_CONSIGNE ÉCRITE_
Modifiez le passage du texte sur les baleines qui commence à « L'océan s'étend à » et se termine à « combat sans merci. » : remplacez « soleil » par « ciel ».

_TEXTE EXTRAIT_
Observer les baleines, c'est comme vouloir percer un secret : le secret des plus grands mammifères que notre planète ait jamais portés. Après les avoir longtemps massacrées sans les connaître, les hommes s'intéressent enfin aux baleines. Il aura fallu le moratoire adopté, au début des années 80, par la Commission baleinière internationale pour qu'enfin elles soient protégées. Partir en mer observer ces grands cétacés garantit des rencontres inoubliables. Humilité et discrétion sont les règles à observer pour que cela ait lieu. L'approche de ces animaux marins provoque alors une émotion irremplaçable. A partir des années 80, le tourisme écologique connaît une croissance considérable : il est tourné avant tout vers les grands cétacés tout en s'intéressant également aux petits lorsqu'ils sont observables de manière prévisible. Il existe une quinzaine de territoires - y compris l'Antarctique - où les grands cétacés peuvent être approchés. La péninsule de Valdés en Argentine est l'un de ces territoires. Les mammifères marins remontent le long des côtes atlantiques jusqu'au nord de la Patagonie, à la péninsule de Valdés qui leur doit ainsi sa renommée. Ce sont des baleines franches australes qui arrivent chaque année à partir de mai, au début de l'hiver austral, pour mettre bas dans les eaux claires du golfe. En Argentine, elles sont déclarées "monument national" et ne sont plus que 4000 de cette espèce au monde. Les scientifiques de la région continuent leur travail de recensement, entrepris ces dernières décennies, pour mieux les étudier et les guides locaux partagent leur fascination pour les baleines en les faisant découvrir aux touristes...

"L'une des idées les plus folles qui hantaient les esprits superstitieux au sujet de la Baleine Blanche était la notion surnaturelle de son ubiquité, elle aurait été réellement rencontrée au même instant précis sous deux latitudes opposées"

Moby Dick - Herman Melville

 

Synopsis

L'océan s'étend à perte de vue sous le soleil. Tout est calme. L'attente dure. Soudain, à bâbord, on sent une présence. On retient sa respiration. La tête d'une baleine émerge à peine, une masse grise se soulève, arquée. Puis, la nageoire caudale se dresse hors de l'eau pour plonger et disparaître dans l'eau. Cela se reproduit plusieurs fois en quelques minutes. La baleine saute et retombe sur le dos. Ses larges nageoires pectorales s'exhibent au dessus de l'eau. C'est la première rencontre avec une baleine franche australe, eubalaena australis pour les scientifiques. Très démonstrative et joueuse, elle est loin de l'image de Moby Dick, la Baleine Blanche du roman d'Herman Melville contre laquelle le capitaine Achab livre un combat sans merci.

_ENREGISTREMENTS CONSERVÉS_

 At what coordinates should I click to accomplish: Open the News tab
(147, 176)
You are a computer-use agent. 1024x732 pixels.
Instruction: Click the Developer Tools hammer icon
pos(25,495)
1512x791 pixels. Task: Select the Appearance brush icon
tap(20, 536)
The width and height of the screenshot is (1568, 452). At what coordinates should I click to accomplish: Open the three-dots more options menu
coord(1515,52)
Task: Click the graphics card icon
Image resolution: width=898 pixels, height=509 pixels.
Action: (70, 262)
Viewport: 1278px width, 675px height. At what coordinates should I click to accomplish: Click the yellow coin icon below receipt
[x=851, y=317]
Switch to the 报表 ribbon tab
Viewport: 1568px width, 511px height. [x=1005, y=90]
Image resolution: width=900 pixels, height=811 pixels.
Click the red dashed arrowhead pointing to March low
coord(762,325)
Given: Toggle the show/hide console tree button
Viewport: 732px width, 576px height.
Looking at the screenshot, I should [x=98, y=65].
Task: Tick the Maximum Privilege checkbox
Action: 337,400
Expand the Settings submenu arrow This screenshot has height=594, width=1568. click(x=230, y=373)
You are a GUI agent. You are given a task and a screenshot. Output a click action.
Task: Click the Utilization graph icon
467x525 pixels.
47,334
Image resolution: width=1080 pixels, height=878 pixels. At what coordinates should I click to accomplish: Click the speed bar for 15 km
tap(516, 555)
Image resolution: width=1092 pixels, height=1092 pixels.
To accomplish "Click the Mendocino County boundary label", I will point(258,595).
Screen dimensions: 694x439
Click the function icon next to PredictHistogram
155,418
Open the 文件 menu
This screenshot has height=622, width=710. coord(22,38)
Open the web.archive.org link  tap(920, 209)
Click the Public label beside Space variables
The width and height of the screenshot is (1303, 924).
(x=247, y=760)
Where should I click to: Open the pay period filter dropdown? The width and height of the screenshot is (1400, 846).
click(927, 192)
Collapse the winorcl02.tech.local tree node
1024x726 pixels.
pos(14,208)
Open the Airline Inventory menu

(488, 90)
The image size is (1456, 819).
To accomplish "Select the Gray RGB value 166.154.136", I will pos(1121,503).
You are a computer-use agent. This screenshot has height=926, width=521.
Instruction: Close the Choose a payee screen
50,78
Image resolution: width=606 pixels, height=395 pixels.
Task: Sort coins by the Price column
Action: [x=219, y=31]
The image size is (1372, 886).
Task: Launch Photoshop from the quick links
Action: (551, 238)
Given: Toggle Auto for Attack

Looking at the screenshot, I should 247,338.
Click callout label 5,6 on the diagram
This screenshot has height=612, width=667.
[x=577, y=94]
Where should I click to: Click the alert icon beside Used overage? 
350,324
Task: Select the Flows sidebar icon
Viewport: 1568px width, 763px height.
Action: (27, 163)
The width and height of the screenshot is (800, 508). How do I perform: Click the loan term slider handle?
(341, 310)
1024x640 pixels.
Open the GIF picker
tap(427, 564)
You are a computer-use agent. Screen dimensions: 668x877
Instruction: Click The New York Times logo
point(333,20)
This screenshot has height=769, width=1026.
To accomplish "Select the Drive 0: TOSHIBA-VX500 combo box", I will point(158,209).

_RÉSULTAT DE L'EXERCICE_
L'océan s'étend à perte de vue sous le ciel. Tout est calme. L'attente dure. Soudain, à bâbord, on sent une présence. On retient sa respiration. La tête d'une baleine émerge à peine, une masse grise se soulève, arquée. Puis, la nageoire caudale se dresse hors de l'eau pour plonger et disparaître dans l'eau. Cela se reproduit plusieurs fois en quelques minutes. La baleine saute et retombe sur le dos. Ses larges nageoires pectorales s'exhibent au dessus de l'eau. C'est la première rencontre avec une baleine franche australe, eubalaena australis pour les scientifiques. Très démonstrative et joueuse, elle est loin de l'image de Moby Dick, la Baleine Blanche du roman d'Herman Melville contre laquelle le capitaine Achab livre un combat sans merci.